Identify each of the entries below that contains the string "хром", and copy every such entry in full.
══════════
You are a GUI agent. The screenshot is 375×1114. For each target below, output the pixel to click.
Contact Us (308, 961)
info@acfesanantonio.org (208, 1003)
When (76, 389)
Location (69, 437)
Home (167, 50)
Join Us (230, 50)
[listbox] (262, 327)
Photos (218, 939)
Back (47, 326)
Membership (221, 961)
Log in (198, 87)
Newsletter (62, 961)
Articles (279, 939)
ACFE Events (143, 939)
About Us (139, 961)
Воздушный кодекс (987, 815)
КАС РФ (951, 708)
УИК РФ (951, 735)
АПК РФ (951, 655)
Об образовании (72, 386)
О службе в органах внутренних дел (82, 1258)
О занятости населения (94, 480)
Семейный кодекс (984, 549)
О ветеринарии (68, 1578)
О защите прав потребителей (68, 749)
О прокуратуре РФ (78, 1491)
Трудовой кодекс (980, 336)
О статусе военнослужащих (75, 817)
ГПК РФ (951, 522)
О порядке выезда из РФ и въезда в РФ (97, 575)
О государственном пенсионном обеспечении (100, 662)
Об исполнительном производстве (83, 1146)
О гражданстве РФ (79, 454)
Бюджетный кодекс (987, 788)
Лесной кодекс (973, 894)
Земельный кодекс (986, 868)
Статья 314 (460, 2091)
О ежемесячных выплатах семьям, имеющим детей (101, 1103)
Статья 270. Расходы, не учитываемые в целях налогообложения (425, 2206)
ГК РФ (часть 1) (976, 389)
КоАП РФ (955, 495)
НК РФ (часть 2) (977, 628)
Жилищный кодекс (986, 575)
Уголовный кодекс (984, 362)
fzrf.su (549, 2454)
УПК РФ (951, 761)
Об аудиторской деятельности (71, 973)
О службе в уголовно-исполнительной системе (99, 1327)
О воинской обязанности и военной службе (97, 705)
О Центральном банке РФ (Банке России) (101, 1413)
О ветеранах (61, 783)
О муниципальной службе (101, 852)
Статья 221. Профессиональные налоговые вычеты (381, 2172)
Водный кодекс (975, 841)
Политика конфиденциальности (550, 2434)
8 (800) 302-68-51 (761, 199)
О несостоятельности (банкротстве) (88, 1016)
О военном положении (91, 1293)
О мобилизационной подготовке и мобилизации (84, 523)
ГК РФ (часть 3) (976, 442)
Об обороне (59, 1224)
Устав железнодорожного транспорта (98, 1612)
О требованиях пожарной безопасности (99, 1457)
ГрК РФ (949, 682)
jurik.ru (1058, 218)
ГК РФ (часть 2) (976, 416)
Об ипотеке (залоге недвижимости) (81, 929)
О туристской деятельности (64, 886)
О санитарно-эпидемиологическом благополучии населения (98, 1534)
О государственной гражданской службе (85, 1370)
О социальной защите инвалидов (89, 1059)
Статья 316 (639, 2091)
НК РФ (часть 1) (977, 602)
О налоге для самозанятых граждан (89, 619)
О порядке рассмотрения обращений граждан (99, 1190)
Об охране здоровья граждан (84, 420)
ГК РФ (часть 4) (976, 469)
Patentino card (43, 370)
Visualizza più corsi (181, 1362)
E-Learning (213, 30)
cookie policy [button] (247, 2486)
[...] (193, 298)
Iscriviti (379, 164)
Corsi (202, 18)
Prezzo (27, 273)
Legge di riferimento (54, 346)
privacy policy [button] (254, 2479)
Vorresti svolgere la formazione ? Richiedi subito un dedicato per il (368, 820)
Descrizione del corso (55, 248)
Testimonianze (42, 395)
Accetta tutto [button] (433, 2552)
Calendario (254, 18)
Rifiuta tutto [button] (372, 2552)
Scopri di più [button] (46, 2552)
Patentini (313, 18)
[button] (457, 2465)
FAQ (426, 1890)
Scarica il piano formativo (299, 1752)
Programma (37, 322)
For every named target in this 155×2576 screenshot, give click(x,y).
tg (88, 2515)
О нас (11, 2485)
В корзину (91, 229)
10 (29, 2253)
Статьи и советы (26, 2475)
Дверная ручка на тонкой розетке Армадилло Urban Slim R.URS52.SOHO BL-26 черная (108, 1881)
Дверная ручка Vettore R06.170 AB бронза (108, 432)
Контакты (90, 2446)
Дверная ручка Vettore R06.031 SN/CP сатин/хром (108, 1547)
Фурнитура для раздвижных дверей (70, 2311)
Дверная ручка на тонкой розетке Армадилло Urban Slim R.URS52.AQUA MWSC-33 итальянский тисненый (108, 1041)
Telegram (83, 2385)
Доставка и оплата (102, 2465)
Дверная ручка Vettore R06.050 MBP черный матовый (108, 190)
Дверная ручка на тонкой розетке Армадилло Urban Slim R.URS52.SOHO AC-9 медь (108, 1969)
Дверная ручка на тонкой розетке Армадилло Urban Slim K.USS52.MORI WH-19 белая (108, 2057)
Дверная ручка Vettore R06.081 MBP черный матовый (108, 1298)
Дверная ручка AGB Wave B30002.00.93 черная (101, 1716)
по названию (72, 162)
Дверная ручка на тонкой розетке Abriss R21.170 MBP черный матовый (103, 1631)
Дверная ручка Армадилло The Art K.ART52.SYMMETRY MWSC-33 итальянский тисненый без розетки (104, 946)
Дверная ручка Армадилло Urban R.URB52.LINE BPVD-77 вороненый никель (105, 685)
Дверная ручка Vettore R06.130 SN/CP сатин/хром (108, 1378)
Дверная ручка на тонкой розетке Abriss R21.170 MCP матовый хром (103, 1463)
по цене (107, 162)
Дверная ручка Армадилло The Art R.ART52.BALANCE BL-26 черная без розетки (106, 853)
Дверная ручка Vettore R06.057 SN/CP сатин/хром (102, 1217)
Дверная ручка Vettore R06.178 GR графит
══════════
**REPLY:**
Дверная ручка Vettore R06.031 SN/CP сатин/хром (108, 1547)
Дверная ручка Vettore R06.130 SN/CP сатин/хром (108, 1378)
Дверная ручка на тонкой розетке Abriss R21.170 MCP матовый хром (103, 1463)
Дверная ручка Vettore R06.057 SN/CP сатин/хром (102, 1217)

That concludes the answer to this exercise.